*** Provided records ***

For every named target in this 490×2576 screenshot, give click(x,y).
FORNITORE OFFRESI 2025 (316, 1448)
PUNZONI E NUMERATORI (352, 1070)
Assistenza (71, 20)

*** End of Provided records ***
*** Provided records ***

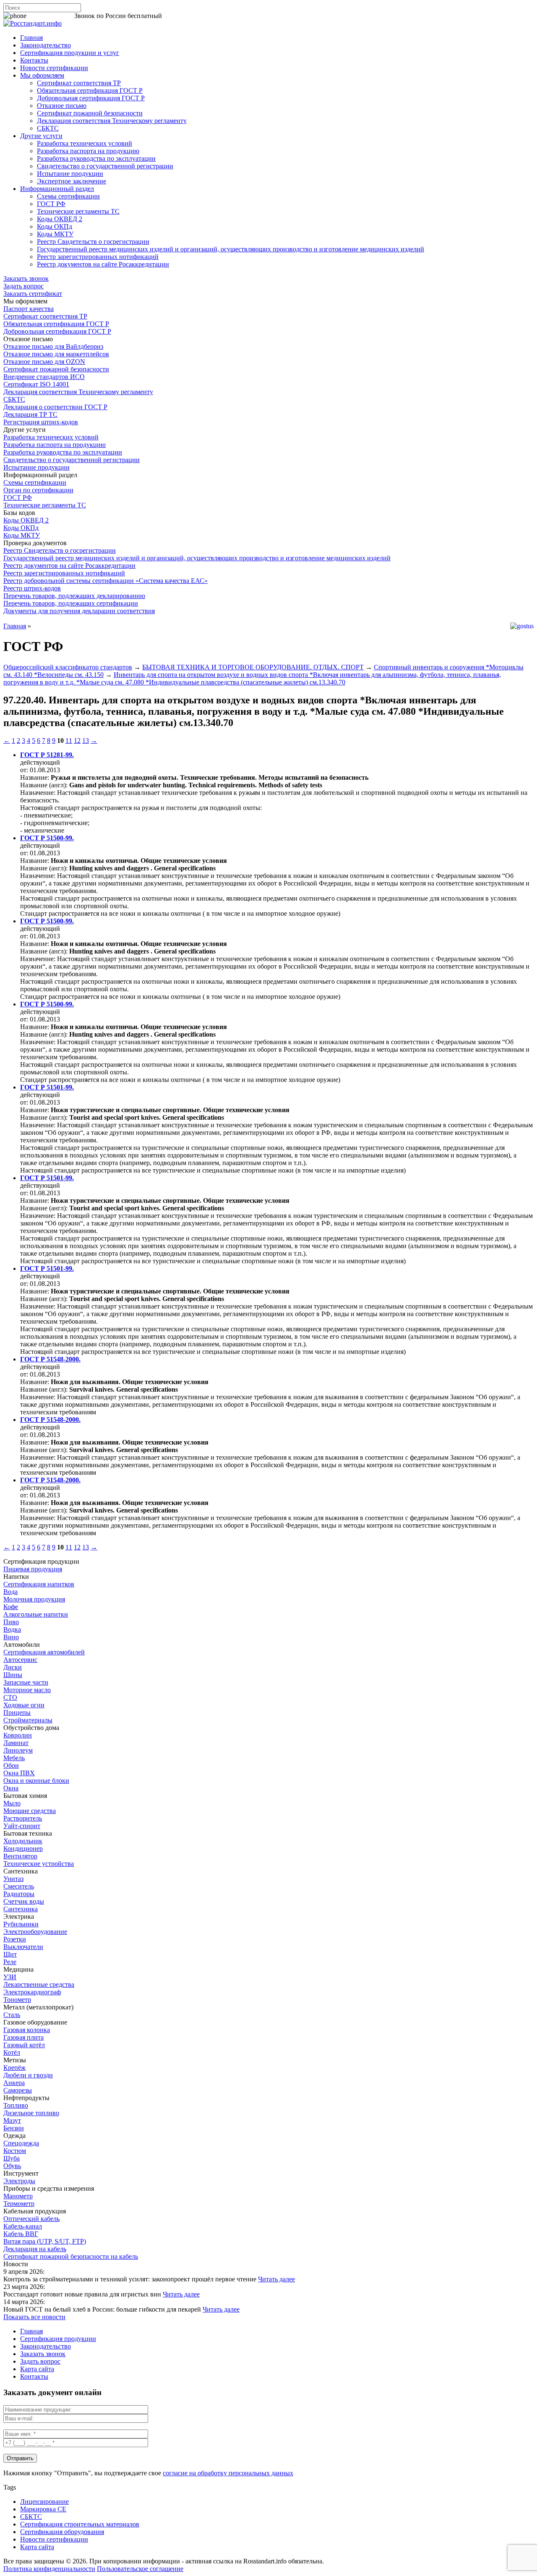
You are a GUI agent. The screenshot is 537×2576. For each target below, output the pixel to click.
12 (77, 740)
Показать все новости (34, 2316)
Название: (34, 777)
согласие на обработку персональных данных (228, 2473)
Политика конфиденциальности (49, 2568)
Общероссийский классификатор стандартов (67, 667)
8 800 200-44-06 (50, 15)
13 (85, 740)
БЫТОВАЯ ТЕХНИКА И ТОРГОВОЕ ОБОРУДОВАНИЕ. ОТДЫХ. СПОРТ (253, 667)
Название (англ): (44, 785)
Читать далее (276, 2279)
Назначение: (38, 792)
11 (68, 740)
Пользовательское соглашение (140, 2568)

*** End of Provided records ***

Aim of the task: Output the lines of the records above exactly as they appear, from the line containing "For every named" through the line containing "Assistenza (71, 20)".

Answer to the exercise:
For every named target in this 490×2576 screenshot, give click(x,y).
FORNITORE OFFRESI 2025 (316, 1448)
PUNZONI E NUMERATORI (352, 1070)
Assistenza (71, 20)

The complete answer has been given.